Bean's sales figures increased at such a rapid rate that in 1917 he was able to move his operation from the basement of his brother's store and open a retail store of own, which still stands today. By 1924, he had 25 people working for him and yearly sales of $135,000. Thirteen years and one Depression later, sales had passed the $1 million mark.
While the Maine Hunting Shoe remained the centerpiece of both the store and the catalog, Bean continually added new products ranging from Hudson Bay "point" blankets to zippered duffel bags. Bean is even credited with being the first cataloger to introduce a chamois shirt ("The shirt I personally use on all my hunting and fishing trips," he claimed), which has since become a clothing catalog staple.
But no matter how many new products Bean added, one thing never changed-the unconditional guarantee. At any time, for any reason, customers could return any L.L. Bean product for a replacement or full refund. And it truly was (and still is) a full refund. Unlike many catalogs, which refund the product price but not shipping and handling charges, Bean never charged for shipping. He was insistent on this. He seemed to instinctively know that what he was really selling was the absolute, unqualified reliability of L.L. Bean and his 100 percent satisfaction guarantee.
As satisfied customers shared with their friends stories about L. L. Bean fixing the tips of fishing rods broken off in car doors, resoling camp shoes, or replacing compasses smashed during rafting trip¬s-all free of charge-the company gained priceless word-of-mouth advertising and a customer base whose loyalty bordered on fanaticism.
By the 1940s, L.L. Bean had firmly established a national reputation for quality and honesty, and was visited regularly by political leaders, sports figures and other celebrities as well as thousands of satisfied customers. Bean was, and still is, so popular that his rustic Freeport store, decorated with a stuffed moose and a trout pond, is Maine's second-largest tourist attraction, drawing more than 3.5 million visitors each year.
Bean remained at the helm of the company until his death in 1967, when his grandson, Leon A. Gorman, took over as president.

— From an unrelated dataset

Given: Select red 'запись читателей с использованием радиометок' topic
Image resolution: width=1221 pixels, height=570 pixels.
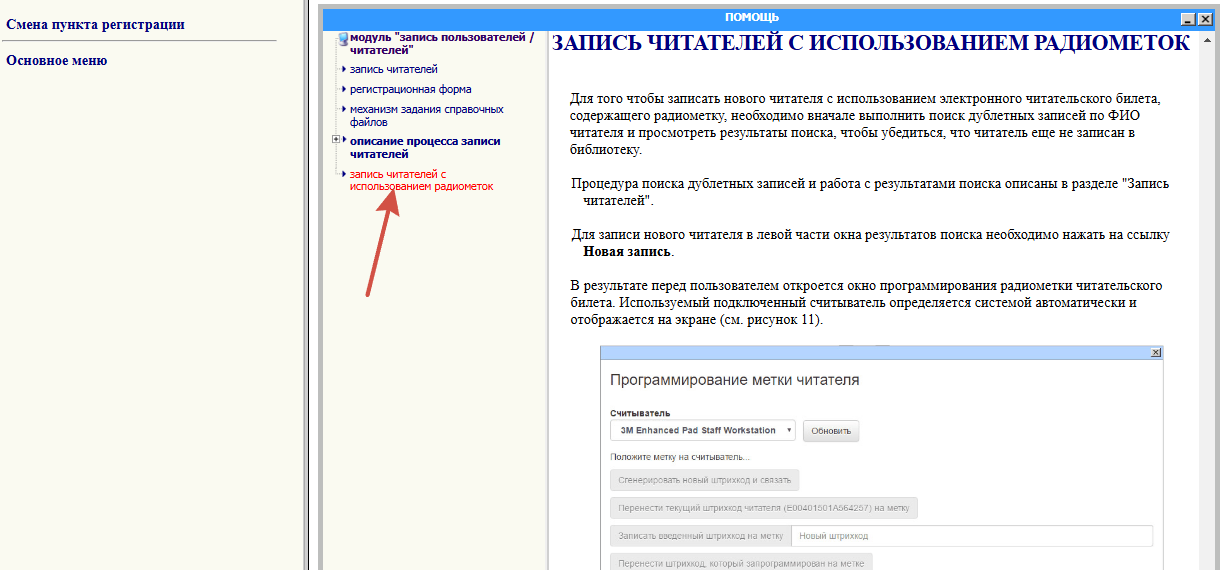Looking at the screenshot, I should pyautogui.click(x=421, y=180).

Today, nearly 90 years after Bean sold his first pair of Maine Hunting Shoes, L.L. Bean Inc. has grown into one of the world's leading international mail order companies, boasting sales of more than $1 billion per year and more than 4.5 million customers worldwide.
It's 3 a.m. . . . Do You Know Where Your Footwear Is?
In 1951, weary of being awakened at his home and asked to his store late at night by hunters and fishermen who were driving through Freeport and needed supplies, L.L. Bean announced that he was throwing away the keys and would keep his shop open and staffed 24 hours a day, 7 days a week, 365 days a year. In fact, one of the only times since then that the store actually closed was on February 5, 1967, the day of Bean's funeral.
They Ain't Pretty, But They Get The Job Done
Although L.L. Bean's Maine Hunting Shoe won him a Coty Award in 1975 as an innovator in the fashion world, few would consider the clunky-looking hybrid boots fashionable. In fact, they've been called "footwear that Donald Duck would wear to the opera." But form follows function, and Bean's shoes do their job so well that they were the official footwear of several Arctic expeditions in the 1920s, they were parachuted to the besieged 101st Airborne Division in Bastogne during the Battle of the Bulge, and they were worn by the Israeli Army in the Golan Heights in 1974.